WORK TASK — Please return only the lines from the one holding "Image resolution: width=648" through the one holding "You are a computer-use agent. Image resolution: width=1051", exactly as they appear in the records below, both ends included.
== DATA TO EXAMINE ==
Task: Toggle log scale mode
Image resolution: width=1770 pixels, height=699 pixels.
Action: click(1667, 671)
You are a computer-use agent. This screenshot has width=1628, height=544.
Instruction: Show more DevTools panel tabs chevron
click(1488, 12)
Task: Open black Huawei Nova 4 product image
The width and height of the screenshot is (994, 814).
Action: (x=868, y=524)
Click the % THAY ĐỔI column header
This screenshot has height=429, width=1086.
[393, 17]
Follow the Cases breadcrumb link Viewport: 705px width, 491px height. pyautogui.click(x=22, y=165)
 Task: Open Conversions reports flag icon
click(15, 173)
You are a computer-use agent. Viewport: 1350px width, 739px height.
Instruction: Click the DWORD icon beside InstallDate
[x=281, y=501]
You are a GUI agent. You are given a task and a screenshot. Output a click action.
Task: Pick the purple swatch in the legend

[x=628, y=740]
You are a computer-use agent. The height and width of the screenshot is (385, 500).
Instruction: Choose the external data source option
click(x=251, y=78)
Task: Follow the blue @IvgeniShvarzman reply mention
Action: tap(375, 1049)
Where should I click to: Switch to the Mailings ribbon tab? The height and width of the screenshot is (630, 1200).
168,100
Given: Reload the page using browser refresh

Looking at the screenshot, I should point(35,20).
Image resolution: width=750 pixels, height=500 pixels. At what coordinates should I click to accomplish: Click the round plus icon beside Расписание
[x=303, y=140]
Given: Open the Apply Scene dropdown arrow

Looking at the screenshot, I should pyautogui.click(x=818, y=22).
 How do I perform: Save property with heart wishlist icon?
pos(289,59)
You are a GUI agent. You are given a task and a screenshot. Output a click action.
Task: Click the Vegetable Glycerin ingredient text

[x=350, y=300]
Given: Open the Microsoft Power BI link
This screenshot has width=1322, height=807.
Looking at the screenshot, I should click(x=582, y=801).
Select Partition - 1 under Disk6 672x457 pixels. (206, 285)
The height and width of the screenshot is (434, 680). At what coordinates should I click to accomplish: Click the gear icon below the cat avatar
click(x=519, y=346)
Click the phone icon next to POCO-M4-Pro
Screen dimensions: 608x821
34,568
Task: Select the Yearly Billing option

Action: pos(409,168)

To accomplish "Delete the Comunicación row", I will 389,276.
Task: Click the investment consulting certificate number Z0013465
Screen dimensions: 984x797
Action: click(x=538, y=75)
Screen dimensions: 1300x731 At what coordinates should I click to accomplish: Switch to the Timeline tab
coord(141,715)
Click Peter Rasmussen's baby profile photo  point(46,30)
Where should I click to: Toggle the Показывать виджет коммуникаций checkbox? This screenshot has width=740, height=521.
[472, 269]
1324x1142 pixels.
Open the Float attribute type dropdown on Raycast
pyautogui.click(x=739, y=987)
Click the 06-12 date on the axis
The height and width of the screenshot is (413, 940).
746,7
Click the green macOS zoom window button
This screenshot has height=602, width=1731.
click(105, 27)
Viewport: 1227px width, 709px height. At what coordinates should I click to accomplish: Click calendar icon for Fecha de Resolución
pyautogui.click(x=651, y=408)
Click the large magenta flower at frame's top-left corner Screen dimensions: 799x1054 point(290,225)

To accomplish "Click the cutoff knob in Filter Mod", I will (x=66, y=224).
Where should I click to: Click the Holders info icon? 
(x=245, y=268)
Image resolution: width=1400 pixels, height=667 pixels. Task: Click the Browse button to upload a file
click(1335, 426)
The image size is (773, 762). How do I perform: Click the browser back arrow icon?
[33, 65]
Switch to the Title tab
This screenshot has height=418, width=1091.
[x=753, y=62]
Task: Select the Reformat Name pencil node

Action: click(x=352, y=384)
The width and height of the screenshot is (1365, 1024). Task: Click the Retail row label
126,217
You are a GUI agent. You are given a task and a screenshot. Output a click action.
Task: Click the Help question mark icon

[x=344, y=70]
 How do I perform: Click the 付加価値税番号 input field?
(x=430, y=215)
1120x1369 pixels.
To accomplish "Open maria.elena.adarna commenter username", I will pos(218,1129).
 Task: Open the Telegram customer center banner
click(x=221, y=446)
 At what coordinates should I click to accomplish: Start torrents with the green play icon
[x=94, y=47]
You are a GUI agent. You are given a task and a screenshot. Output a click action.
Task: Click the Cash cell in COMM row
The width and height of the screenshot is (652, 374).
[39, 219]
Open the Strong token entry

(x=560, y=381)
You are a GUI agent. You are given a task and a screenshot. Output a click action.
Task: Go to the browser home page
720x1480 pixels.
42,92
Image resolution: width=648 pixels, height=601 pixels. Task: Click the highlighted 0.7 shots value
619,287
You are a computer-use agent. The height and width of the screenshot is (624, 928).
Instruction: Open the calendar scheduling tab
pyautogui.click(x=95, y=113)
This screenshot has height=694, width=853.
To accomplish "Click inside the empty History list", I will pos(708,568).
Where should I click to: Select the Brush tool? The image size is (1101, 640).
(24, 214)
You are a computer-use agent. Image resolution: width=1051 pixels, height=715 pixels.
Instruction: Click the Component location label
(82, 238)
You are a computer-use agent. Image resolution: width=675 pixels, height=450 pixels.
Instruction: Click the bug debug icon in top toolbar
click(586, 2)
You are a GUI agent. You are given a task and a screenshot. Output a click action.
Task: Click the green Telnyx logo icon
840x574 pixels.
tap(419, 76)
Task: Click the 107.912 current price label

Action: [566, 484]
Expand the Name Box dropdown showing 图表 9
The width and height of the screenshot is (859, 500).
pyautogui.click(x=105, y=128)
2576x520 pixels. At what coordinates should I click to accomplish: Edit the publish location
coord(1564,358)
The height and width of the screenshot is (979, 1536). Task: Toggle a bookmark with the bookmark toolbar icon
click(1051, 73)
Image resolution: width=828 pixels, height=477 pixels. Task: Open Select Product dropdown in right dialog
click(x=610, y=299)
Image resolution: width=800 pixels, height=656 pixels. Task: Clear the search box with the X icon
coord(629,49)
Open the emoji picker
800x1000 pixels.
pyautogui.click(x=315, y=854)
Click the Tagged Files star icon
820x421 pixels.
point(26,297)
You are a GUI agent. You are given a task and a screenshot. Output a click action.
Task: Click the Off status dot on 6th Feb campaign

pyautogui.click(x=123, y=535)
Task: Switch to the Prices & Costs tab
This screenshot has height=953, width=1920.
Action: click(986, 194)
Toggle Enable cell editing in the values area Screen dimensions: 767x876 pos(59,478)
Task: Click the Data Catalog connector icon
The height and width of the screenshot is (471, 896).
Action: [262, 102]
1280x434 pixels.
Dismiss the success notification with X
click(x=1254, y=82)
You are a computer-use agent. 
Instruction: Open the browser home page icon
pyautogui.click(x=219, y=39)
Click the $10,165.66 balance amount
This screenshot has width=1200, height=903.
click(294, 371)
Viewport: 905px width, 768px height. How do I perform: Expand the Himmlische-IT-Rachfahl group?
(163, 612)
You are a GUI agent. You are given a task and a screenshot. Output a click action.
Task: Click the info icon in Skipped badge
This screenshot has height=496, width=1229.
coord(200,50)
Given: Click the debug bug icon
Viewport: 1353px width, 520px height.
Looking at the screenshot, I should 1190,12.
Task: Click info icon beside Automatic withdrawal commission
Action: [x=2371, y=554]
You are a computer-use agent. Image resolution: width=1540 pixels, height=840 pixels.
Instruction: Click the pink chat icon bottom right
===
WRITTEN REPLY —
Image resolution: width=648 pixels, height=601 pixels. Task: Click the highlighted 0.7 shots value
619,287
You are a computer-use agent. The height and width of the screenshot is (624, 928).
Instruction: Open the calendar scheduling tab
pyautogui.click(x=95, y=113)
This screenshot has height=694, width=853.
To accomplish "Click inside the empty History list", I will pos(708,568).
Where should I click to: Select the Brush tool? The image size is (1101, 640).
(24, 214)
You are a computer-use agent. Image resolution: width=1051 pixels, height=715 pixels.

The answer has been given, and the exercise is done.